A three-judge panel this week rejected Clifton Gautheir’s appeal of a Civil Service Commission denial of his back pay.

Gautheir was suspended without pay in January 2014 after being charged in 2012 with second-degree official misconduct and third-degree witness tampering.

Prosecutors said Gautheir called the state trooper who had issued his cousin a drunk driving ticket in 2011. Gautheir told the trooper that he did not need to show up in court because the municipal prosecutor was resolving the case, officials said. But when the trooper called the prosecutor to confirm, they learned that Gautheir had lied, officials said.

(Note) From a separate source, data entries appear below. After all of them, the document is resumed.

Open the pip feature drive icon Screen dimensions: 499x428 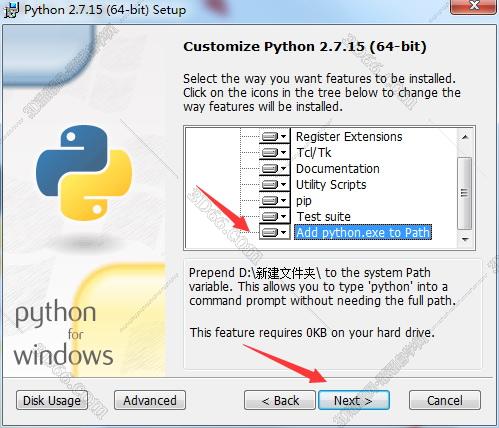tap(274, 200)
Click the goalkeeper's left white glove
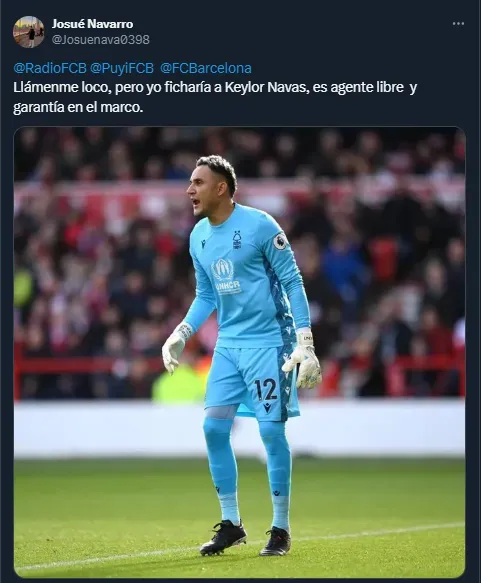The width and height of the screenshot is (481, 583). (302, 359)
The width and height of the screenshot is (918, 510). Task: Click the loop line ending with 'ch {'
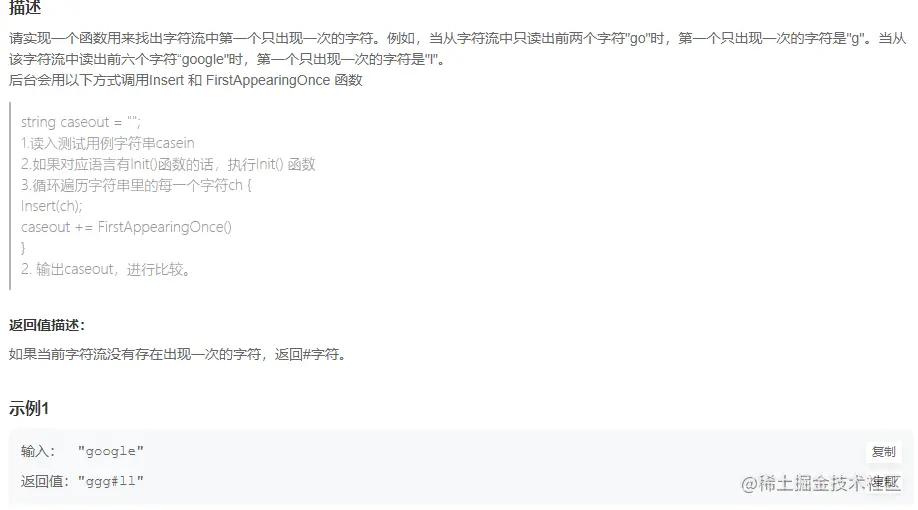136,185
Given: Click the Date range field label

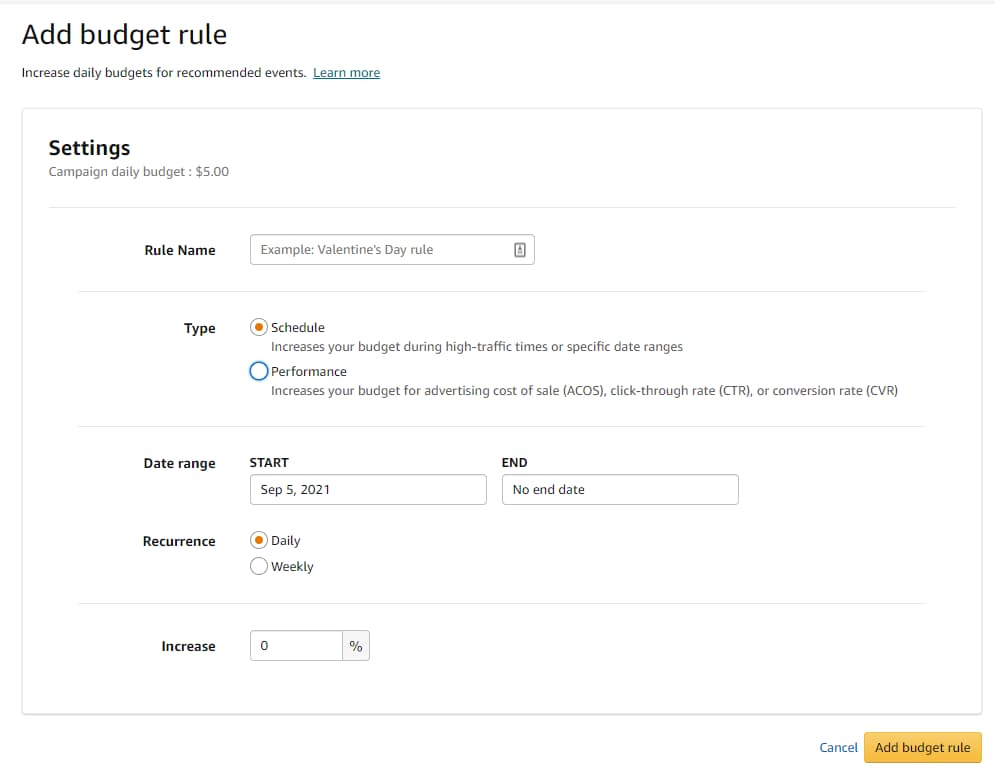Looking at the screenshot, I should tap(179, 464).
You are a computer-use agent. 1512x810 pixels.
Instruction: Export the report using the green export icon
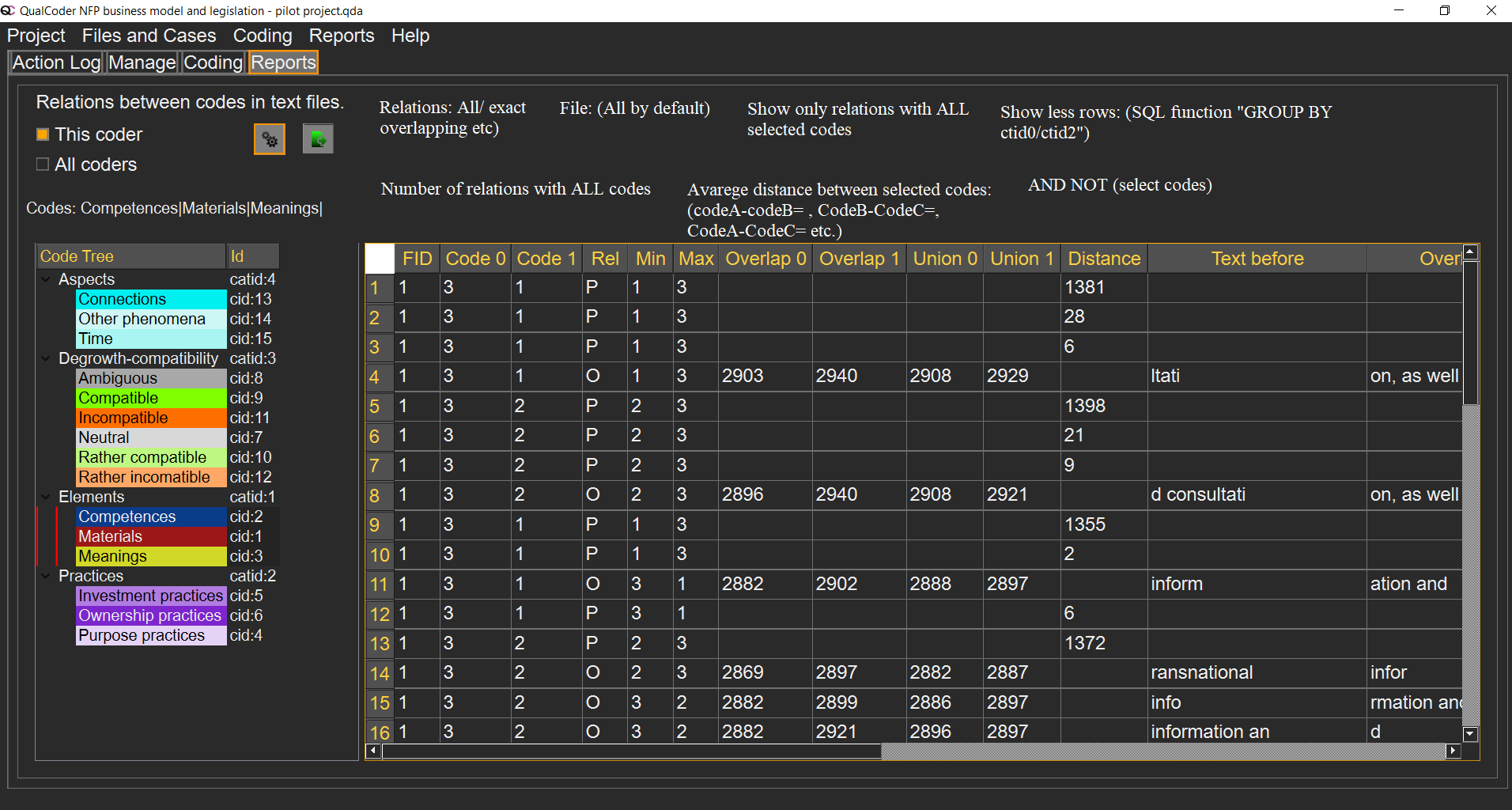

If Gautheir had been convicted of the second-degree corruption charge he would have been sentenced to a mandatory five years in prison with no chance of parole.

Instead, he copped a sweetheart deal that did not require him to plead guilty to a lesser charge. As part of the deal, he was admitted into the court’s pre-trial intervention program and sentenced to a year of probation and 25 hours of community service.

Pre-trial intervention allows first-time, non-violent offenders to avoid getting a conviction record if they remain out of trouble for a few years. It usually requires that the defendant plead guilty to an offense.

Also as part of the plea deal, Gautheir was not barred from public employment or from returning to the police force.

In 2017 he was reinstated to his job in the township and awarded back pay from the time of his PTI completion on Jan. 27 to the date of his reinstatement on March 8 of that year. He now earns about $118,000 a year before overtime.

Gautheir, however, also wanted back pay for all the years that he had been suspended.

The Civil Service Commission — and the appellate judges this week — denied that request, pointing out that back pay is only awarded to officials who are found not guilty or who have had their charges dismissed.

Although the successful completion of PTI results in the dismissal of charges, PTI is not considered a vindication or a “favorable disposition” like an acquittal or termination of prosecution.

Doctors and teachers who have been sentenced to PTI have gone on to lose their licenses and certification.

“If the Legislature wanted to include PTI as vindication enabling an officer to collect back pay, it could have readily amended the statute,” the judges said this week. “We will not construe the law more broadly than indicated by its plain language. And the plain language at the time the law was enacted in 1973 did not include PTI, a diversionary program adopted in 1990.”